• What you should do:
Render the lines from the one containing "Where should I" through the one containing "pyautogui.click(x=174, y=950)" as a two-column CSV with the headers input and output. Give one row for each text and its answer, put each value in a single quoted field with line breaks replaced by spaces, and leave out the pictures.

• Extracted records:
★ ★ ★

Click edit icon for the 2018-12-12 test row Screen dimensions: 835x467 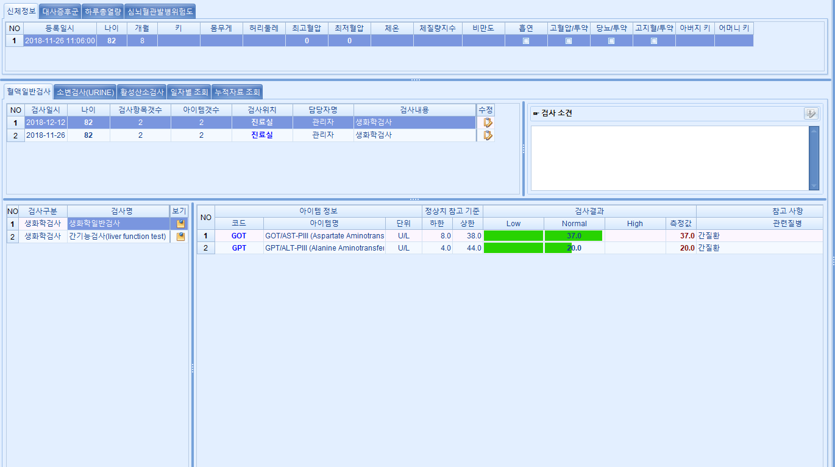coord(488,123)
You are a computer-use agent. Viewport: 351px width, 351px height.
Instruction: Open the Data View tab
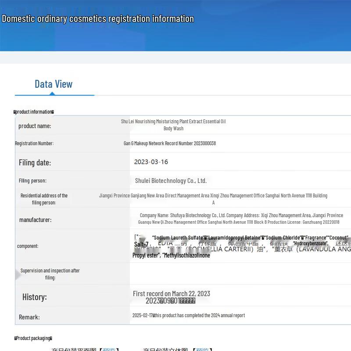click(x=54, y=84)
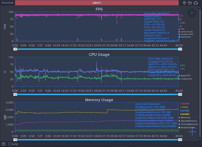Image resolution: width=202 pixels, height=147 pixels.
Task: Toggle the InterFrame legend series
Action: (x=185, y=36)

★ ★ ★

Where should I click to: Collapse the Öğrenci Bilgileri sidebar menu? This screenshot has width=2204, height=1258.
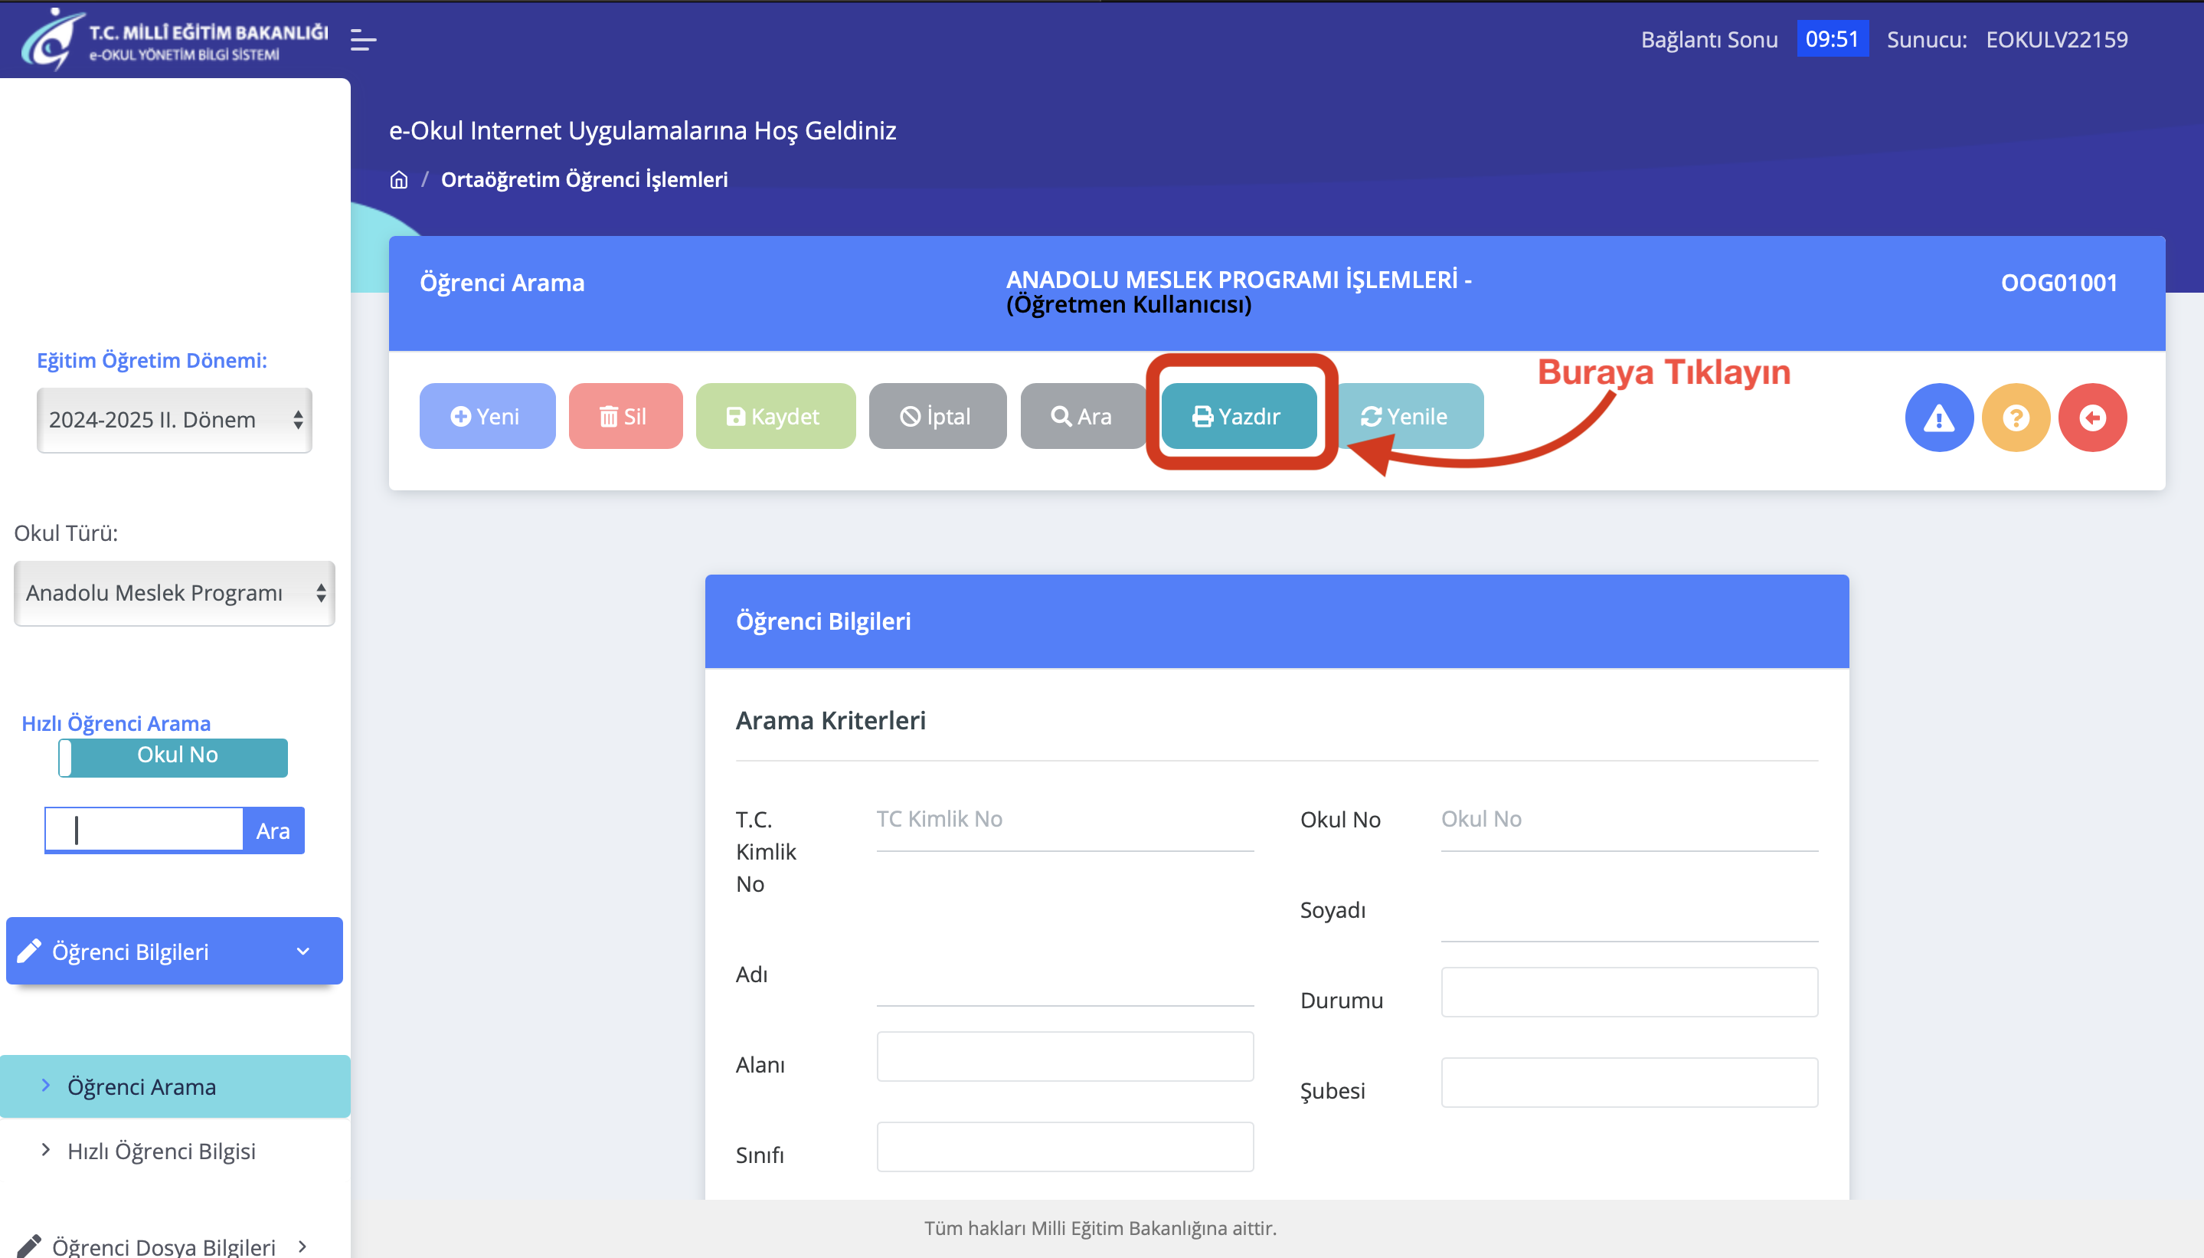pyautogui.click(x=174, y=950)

★ ★ ★

• Correct output:
input,output
"Where should I click to: Collapse the Öğrenci Bilgileri sidebar menu? This screenshot has width=2204, height=1258.","pyautogui.click(x=174, y=950)"